Parts of North Dakota and Minnesota have not dried enough to allow spring field work to progress. As a result, some producers may be looking at their prevented planting crop insurance coverage, according to a North Dakota State University farm management specialist.

"It is important to note that all crop insurance coverage must have been purchased by March 15," says Dwight Aakre of the NDSU Extension Service..

Aakre says the following information outlines general coverage and limitations for prevented planting covered under crop insurance.

  • Coverage. Generally prevented planting coverage pays the producer 60 percent of the coverage guarantee. As an example, a producer with a 30-bushel actual production history (APH) of hard red spring wheat who purchased coverage at the 65 percent level would have a minimum guarantee of 19.5 bushels at a price of $2.80, for a maximum coverage of $54.60 per acre if the crop is planted before the final planting date. If prevented from planting, the indemnity is 60 percent of the guarantee or $32.76.

    Producers had the option to buy up a higher prevented planting coverage level, either 65 or 70 percent, but that coverage had to be purchased by the final sales closing date of March 15, Aakre notes.

  • What crop or crops didn’t get planted? The maximum acres of any crop that a policy holder can elect to collect prevented planting coverage on is the highest acreage that was produced of that crop in the past four years minus the acres planted of that crop.

    For example, if the most acres planted to soybeans in any of the previous four years was 500 , the maximum prevented planting claim on soybeans would be 500 acres less any soybeans actually planted.
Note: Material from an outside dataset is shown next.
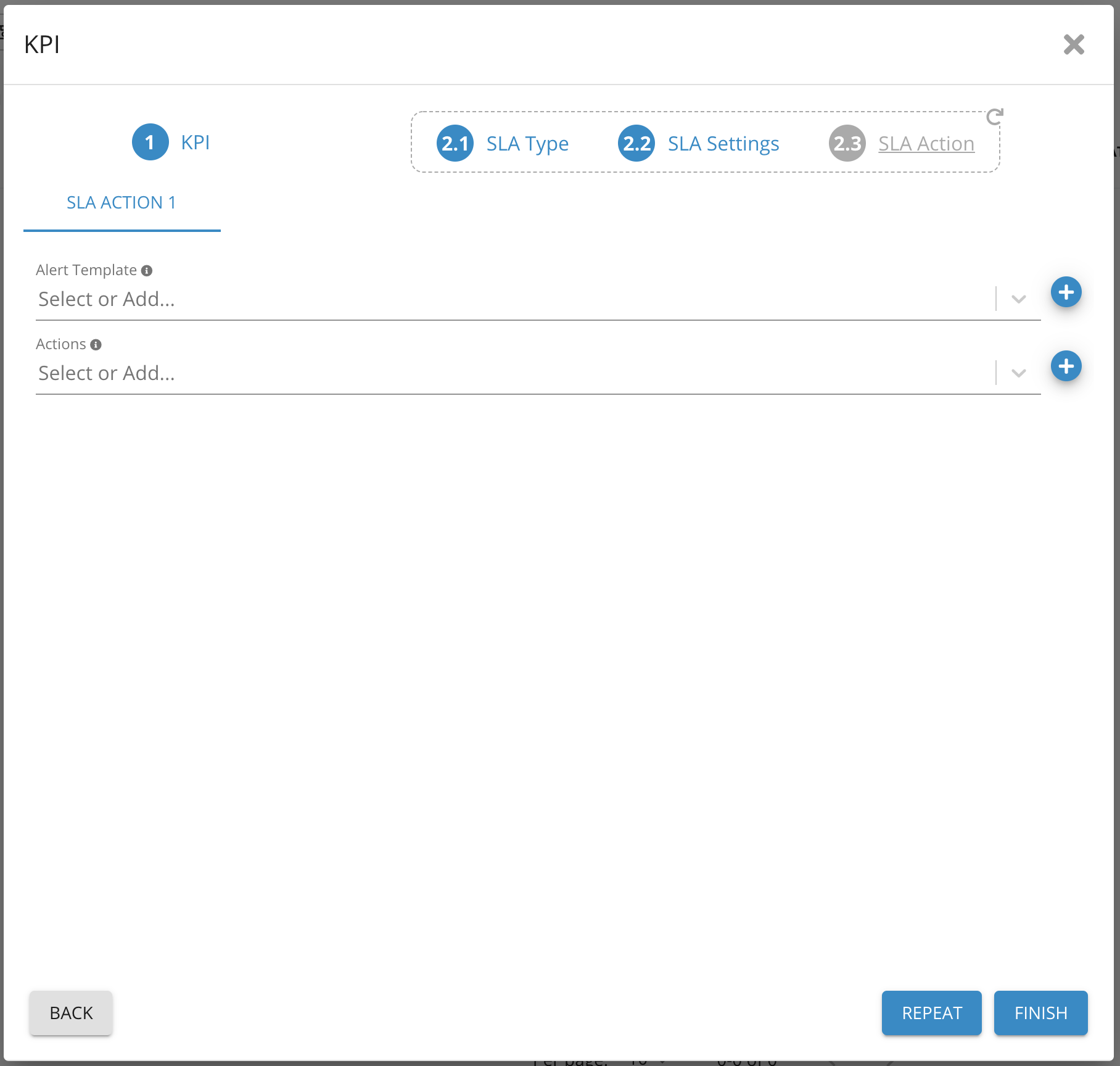The image size is (1120, 1066).
Task: Click the add button beside Alert Template
Action: [x=1066, y=292]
If 1000 acres were not planted and no soybeans were planted, the producer could file a prevented planting claim for 500 acres of soybeans and the other 500 acres would be assumed to not be planted to the crop with the next highest minimum guarantee.

  • Cover crops. Producers have the option on prevented planted acreage to plant a cover crop that will not be harvested for grain or seed. However this cover crop may be hayed, grazed or chopped for silage or green chop.

  • Fallowed acres. If fallow acres have been a common practice, that acreage will be deducted from the number of acres of prevented planting claims.

  • Late planting. If an insured crop is planted after the final planting date for that crop has passed, the coverage guarantee is reduced. For canola, mustard and crambe, the reduction is 2 percent per day for the first five days and 3 percent per day for the next 10 days. For other crops the reduction is 1 percent per day for 25 days.

  • Coverage minimums. Prevented planting coverage will not be provided for any acreage that does not constitute at least 20 acres or 20 percent of the insurable crop acreage in the unit, whichever is less.